Amar makruf nahi mungkar secara umum adalah wajib, termasuk di dalamnya amar makruf nahi mungkar kepada penguasa. Hadis ini menunjukkan keutamaan amar makruf nahi mungkar kepada penguasa yang zalim. Rasul saw memasukkan aktivitas itu sebagai bagian dari afdhalu al-jihâd. Pasalnya, hal itu menunjukkan kebulatan tekad orang yang melakukannya, kekuatan iman dan ketegarannya di hadapan penguasa zalim yang destruktif dan tiranik uamg kediktatorannya sudah dikenal, tanpa takut terhadap tirani dan kekuasaannya.
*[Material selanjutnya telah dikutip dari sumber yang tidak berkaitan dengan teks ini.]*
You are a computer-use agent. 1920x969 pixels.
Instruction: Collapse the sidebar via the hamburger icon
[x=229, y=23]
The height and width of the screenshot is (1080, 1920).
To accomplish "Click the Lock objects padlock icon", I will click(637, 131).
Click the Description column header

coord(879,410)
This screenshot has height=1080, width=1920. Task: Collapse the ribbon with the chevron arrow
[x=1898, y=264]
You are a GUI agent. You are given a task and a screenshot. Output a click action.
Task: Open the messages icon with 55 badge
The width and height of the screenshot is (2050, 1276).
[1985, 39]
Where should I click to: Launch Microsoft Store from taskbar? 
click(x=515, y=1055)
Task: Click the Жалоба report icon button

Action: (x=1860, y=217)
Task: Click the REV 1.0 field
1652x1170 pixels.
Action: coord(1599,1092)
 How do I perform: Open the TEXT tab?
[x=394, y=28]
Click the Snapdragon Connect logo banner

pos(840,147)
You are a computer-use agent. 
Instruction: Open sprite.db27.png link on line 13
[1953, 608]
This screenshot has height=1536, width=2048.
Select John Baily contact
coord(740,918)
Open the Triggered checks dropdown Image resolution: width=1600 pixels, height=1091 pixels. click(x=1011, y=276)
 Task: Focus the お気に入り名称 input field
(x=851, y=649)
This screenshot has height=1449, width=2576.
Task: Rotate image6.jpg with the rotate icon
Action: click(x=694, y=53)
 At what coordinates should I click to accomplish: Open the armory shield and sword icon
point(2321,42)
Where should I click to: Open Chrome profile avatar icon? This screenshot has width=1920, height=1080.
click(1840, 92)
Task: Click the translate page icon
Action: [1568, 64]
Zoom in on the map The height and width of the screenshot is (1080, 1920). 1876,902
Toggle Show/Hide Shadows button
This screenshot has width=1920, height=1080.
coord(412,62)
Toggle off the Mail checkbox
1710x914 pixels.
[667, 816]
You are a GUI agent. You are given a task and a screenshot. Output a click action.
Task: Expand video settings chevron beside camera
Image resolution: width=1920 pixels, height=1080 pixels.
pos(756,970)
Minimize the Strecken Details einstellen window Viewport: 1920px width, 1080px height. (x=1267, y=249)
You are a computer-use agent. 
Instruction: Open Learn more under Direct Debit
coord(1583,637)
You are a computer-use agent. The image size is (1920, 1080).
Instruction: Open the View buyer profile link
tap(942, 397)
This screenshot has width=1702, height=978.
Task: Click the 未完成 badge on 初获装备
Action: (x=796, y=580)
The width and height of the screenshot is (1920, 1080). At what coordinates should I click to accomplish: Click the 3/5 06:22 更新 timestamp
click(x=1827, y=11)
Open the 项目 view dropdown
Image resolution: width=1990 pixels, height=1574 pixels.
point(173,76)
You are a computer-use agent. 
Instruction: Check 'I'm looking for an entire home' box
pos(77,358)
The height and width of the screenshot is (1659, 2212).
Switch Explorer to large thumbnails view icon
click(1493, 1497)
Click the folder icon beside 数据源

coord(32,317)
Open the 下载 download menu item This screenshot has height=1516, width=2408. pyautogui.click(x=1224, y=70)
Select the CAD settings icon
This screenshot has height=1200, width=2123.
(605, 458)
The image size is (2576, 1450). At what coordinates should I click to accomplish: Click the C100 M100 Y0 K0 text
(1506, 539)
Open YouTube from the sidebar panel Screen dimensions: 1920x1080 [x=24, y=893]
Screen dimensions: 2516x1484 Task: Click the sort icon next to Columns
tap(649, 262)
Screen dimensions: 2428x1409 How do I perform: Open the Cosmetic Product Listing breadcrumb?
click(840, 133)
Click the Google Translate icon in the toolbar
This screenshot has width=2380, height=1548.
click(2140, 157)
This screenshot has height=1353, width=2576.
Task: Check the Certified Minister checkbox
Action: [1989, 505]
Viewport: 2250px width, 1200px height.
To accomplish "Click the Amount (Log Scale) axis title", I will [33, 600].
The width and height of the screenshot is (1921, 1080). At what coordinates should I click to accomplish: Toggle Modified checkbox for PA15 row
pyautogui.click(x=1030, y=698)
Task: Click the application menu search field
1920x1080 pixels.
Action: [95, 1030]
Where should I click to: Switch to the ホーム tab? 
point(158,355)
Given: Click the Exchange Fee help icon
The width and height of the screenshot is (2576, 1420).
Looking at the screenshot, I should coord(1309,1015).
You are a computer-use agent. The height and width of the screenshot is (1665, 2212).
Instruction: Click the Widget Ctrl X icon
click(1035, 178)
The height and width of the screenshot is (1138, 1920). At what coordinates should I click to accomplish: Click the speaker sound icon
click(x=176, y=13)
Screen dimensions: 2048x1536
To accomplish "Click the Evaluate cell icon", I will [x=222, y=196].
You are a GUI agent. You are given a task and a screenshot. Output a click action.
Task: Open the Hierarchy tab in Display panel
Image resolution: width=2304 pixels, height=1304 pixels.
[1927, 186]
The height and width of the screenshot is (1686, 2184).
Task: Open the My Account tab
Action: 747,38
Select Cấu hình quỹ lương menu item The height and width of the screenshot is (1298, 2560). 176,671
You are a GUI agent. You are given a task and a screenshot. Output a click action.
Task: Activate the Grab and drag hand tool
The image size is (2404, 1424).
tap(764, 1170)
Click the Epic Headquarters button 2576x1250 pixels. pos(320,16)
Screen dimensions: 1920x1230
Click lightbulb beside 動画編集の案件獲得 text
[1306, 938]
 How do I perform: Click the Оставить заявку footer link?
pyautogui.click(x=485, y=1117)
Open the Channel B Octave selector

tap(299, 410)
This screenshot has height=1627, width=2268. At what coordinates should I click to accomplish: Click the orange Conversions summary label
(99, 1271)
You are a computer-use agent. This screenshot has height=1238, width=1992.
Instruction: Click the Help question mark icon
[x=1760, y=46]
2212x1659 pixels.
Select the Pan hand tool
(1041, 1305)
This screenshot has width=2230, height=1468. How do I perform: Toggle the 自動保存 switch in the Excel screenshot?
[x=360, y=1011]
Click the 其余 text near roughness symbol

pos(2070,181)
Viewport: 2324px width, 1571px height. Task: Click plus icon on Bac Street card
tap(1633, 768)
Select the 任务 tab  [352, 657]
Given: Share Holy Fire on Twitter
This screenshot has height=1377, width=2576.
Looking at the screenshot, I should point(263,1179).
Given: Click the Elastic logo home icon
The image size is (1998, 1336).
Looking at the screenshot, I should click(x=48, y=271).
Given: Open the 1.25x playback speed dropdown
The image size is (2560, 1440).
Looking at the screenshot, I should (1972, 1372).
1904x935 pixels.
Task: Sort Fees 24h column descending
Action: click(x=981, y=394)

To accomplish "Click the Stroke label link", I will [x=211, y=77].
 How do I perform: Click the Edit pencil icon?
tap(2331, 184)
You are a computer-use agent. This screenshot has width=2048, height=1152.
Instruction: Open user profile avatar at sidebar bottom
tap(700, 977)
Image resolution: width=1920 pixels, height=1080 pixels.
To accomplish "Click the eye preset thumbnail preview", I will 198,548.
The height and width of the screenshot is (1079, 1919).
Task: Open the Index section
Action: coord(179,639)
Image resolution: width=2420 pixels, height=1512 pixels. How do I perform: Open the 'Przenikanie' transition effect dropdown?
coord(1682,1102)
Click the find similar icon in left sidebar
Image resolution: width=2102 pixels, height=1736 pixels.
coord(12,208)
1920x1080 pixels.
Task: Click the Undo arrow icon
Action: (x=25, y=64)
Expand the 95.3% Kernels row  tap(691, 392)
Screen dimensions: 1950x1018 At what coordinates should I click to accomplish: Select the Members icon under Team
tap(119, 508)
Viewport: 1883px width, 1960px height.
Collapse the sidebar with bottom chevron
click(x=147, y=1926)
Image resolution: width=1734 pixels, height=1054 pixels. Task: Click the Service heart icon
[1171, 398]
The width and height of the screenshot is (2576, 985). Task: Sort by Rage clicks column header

Dengan itu ia telah menghadapkan jiwanya dalam bahaya tirani penguasa zalim itu. Dengan itu pula ia telah menjual dirinya kepada Allah SWT. Dia mengedepankan perintah dan hak Allah daripada hak dan kepentingannya sendiri.
Selain itu, kebaikan dan keburukan penguasa itu akan menentukan baik dan buruknya masyarakat. Sebabnya, sikap dan kebijakan penguasa itu berpengaruh kepada semua orang yang ada di bawah kekuasaannya. Jika penguasa zalim, rusak dan merusak, niscaya masyarakat juga rusak. Karena itu amar makruf dan nahi mungkar terhadap penguasa juga mengantarkan pada baiknya masyarakat dan mencegah rusaknya masyarakat banyak selain menghindarkan masyarakat dari kezaliman. Dari situ terlihat jelas keutamaan amar makruf nahi mungkar kepada penguasa zalim. Tidak aneh jika ini termasuk afdhal al-jihâd.
Dalam riwayat Jabir dan Ibnu Abbas dinyatakan, jika orang terbunuh karena melakukan amar makruf nahi mungkar kepada penguasa zalim maka ia mendapatkan pahala seperti pahala syahid. Bahkan di akhirat termasuk pemimpin para syuhada seperti Hamzah bin Abdul Muthallib.